**Text extract**
------------------------------------------------
A home on the Rockfish River after Hurricane Camille. Nelson County Historical Society

And it was the water that caused mountains to melt. “It was one of the most catastrophic, historic floods to hit the U.S.,” says Jeffrey Halverson, a geography and environmental sciences professor and severe storm expert for the Washington Post.

Hurricane Camille reached the Gulf Coast as a Category 5 storm—“one of only three to hit the United States in the 20th century,” says Halverson. But after killing 174 people there, it was losing steam as it headed north and had transformed to a depression, he says.

The local forecast called for a chance of showers, clearing in the morning. “The fact it roared back to life in Virginia was a tremendous surprise to everyone,” says Halverson.

He lists five pieces in a “conspiracy of circumstances” that turned Camille into a killer again. It contained remnants of low pressure that were pulling moisture into the air. The mountains helped accelerate that. In addition, a cold front moved into central Virginia from the north and parked. A disturbance in the jet stream over central Virginia also caused moist air to rise. And to top it off, the ground was “very, very wet,” says Halverson. Evaporation from the saturated ground enriched the air with higher levels of moisture, causing extremely high humidity.

Any one of those factors independently can cause moist air to rise, says Halverson. All together, “they conspired to produce one of the most intense rainstorms ever documented in the United States.”
------------------------------------------------
**Supplied material**
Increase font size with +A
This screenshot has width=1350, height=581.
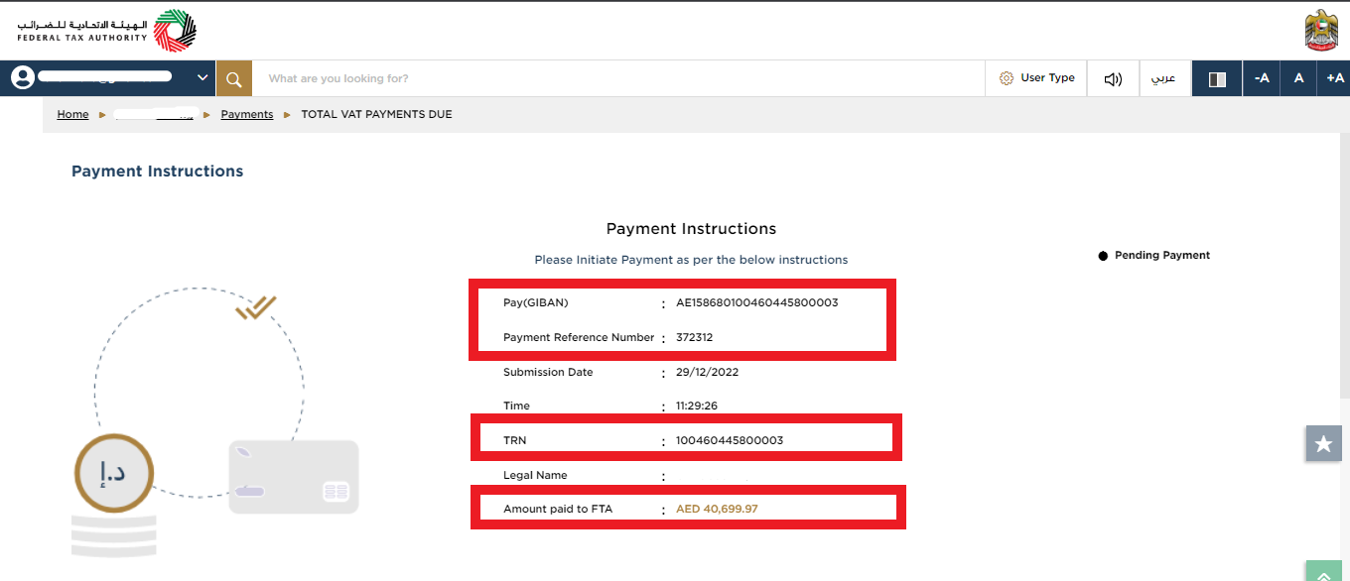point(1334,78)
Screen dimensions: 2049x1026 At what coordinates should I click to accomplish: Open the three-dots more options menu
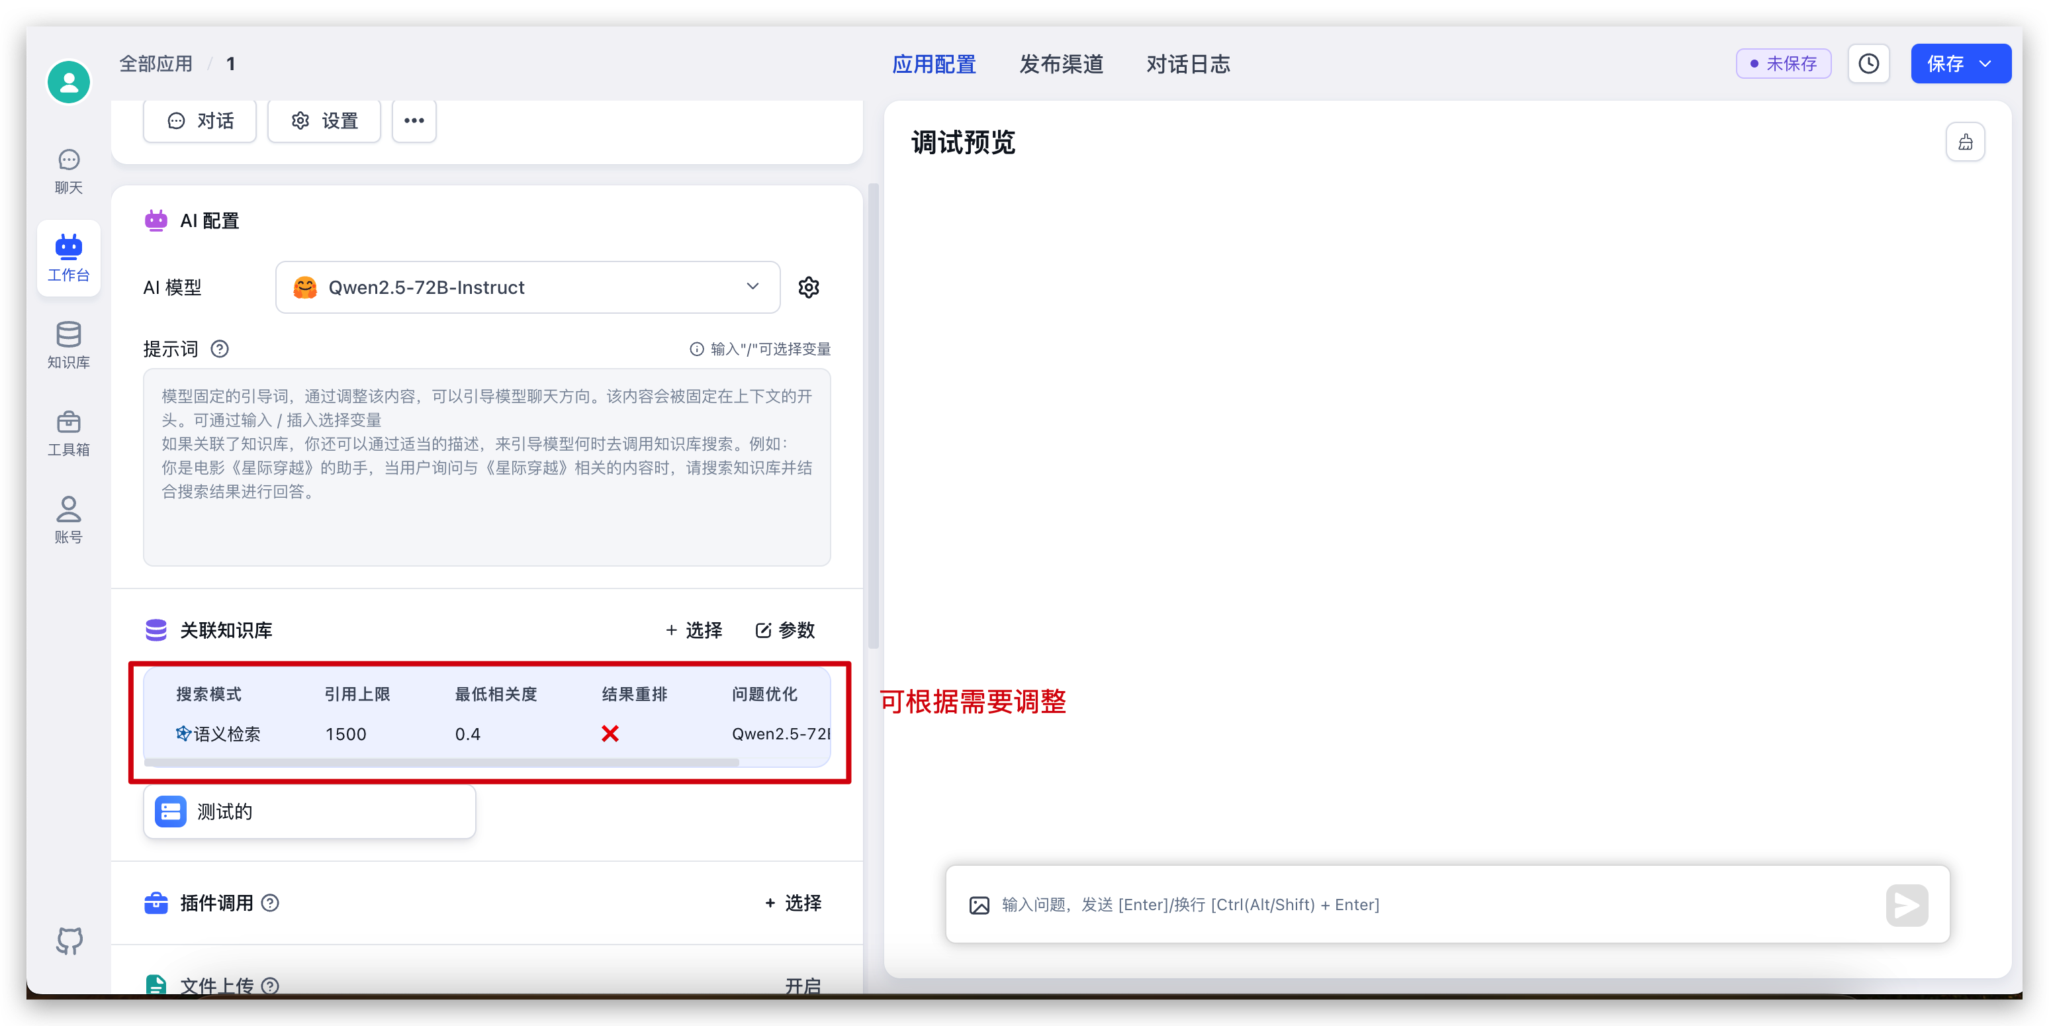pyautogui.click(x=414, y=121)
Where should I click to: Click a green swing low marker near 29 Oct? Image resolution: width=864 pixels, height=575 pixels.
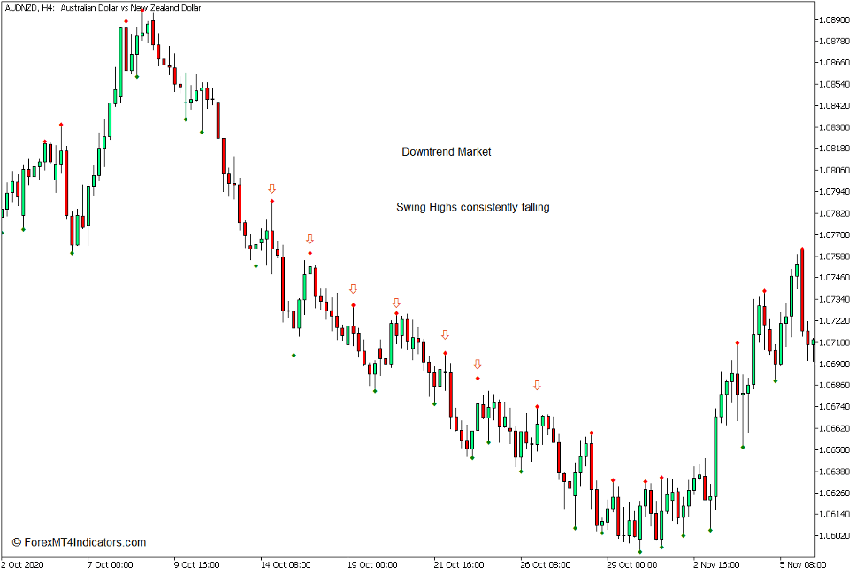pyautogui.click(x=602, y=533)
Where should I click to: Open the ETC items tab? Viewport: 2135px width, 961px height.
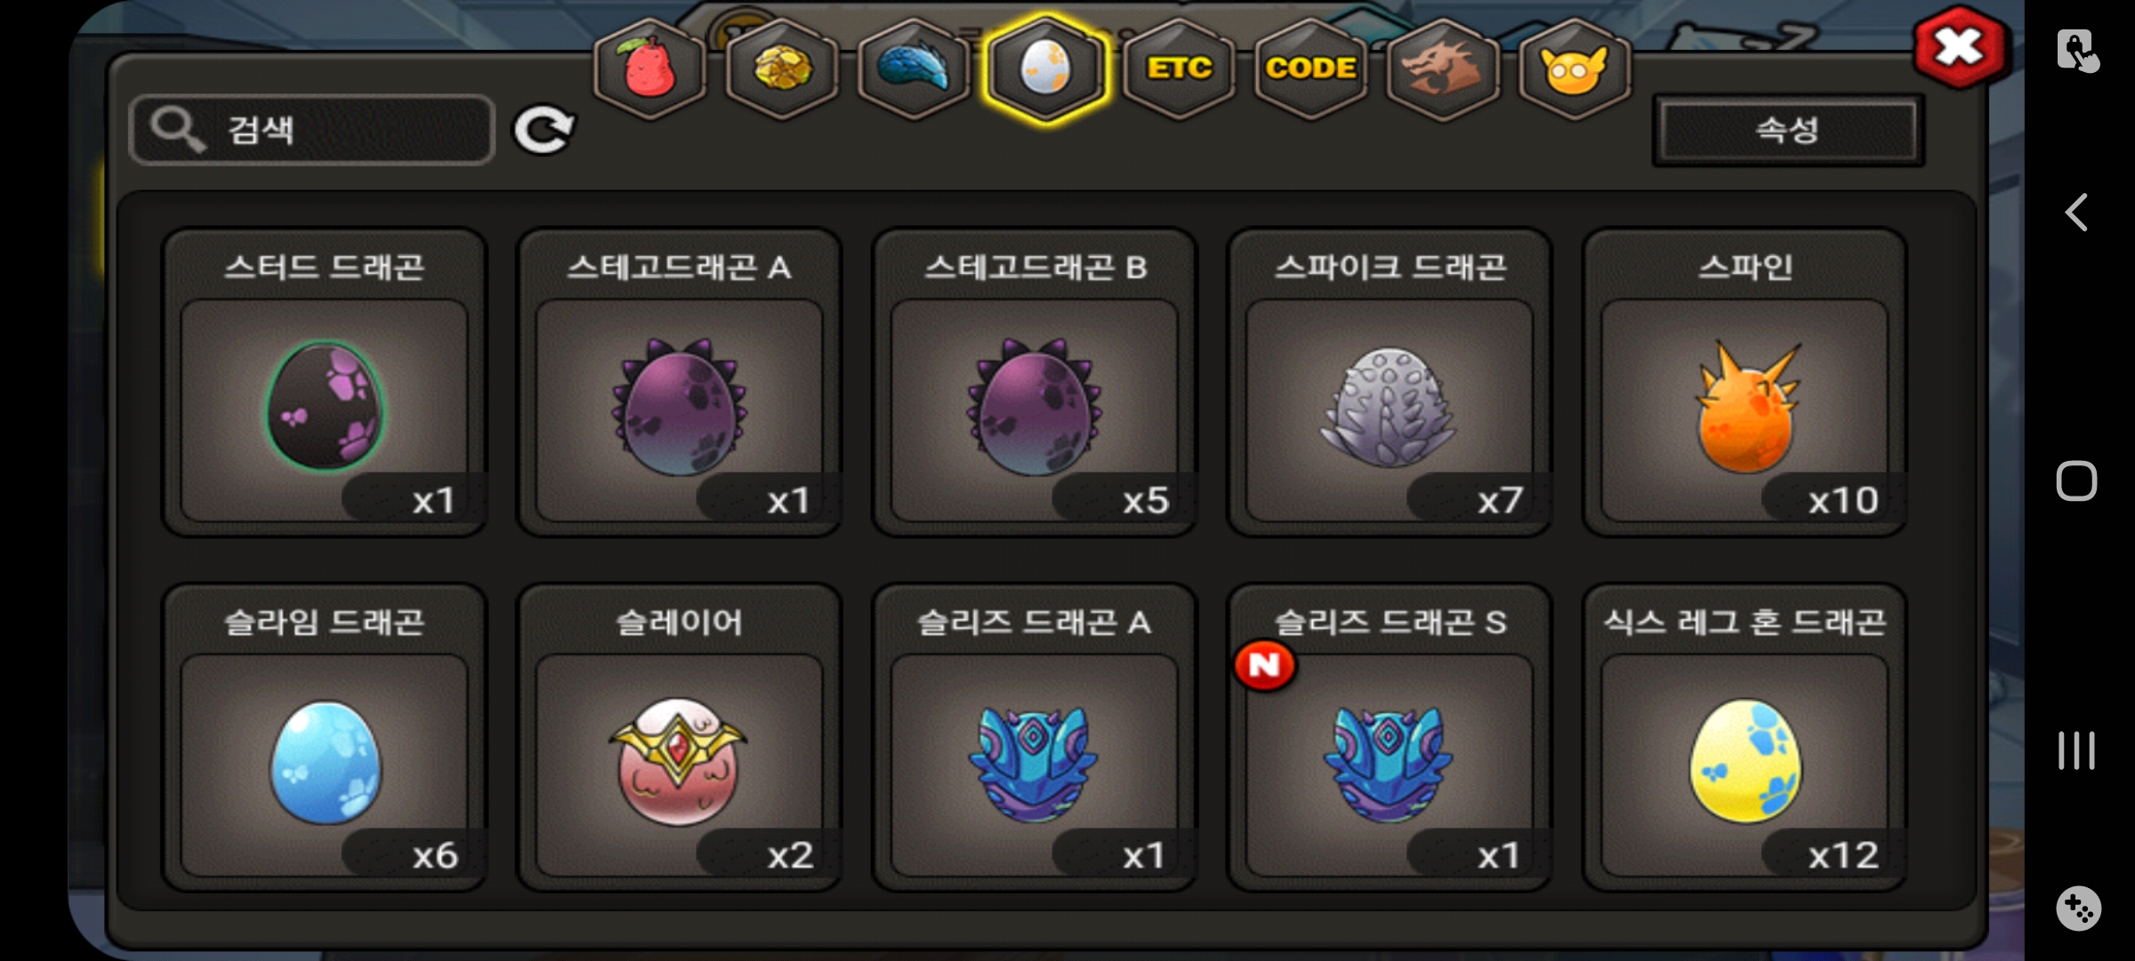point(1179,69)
------------------------------------------------
**Required actions**
1. In the passage on Hurricane Camille, what caused the extremely high humidity? Answer in one to three sentences.
2. Find every line in the records that contains the word "should" and copy each of those lines. Case counts.
The text and the records come from unrelated sources.

**Worked answers**
1. The ground was very wet. Evaporation from that saturated ground added more moisture to the air, which drove the humidity extremely high.

2.
Screen dimensions: 2049x1026 At what coordinates should I click to accomplish: Open the three-dots more options menu
Where should I click to: Click a green swing low marker near 29 Oct? Image resolution: width=864 pixels, height=575 pixels.
Where should I click to: Open the ETC items tab? Viewport: 2135px width, 961px height.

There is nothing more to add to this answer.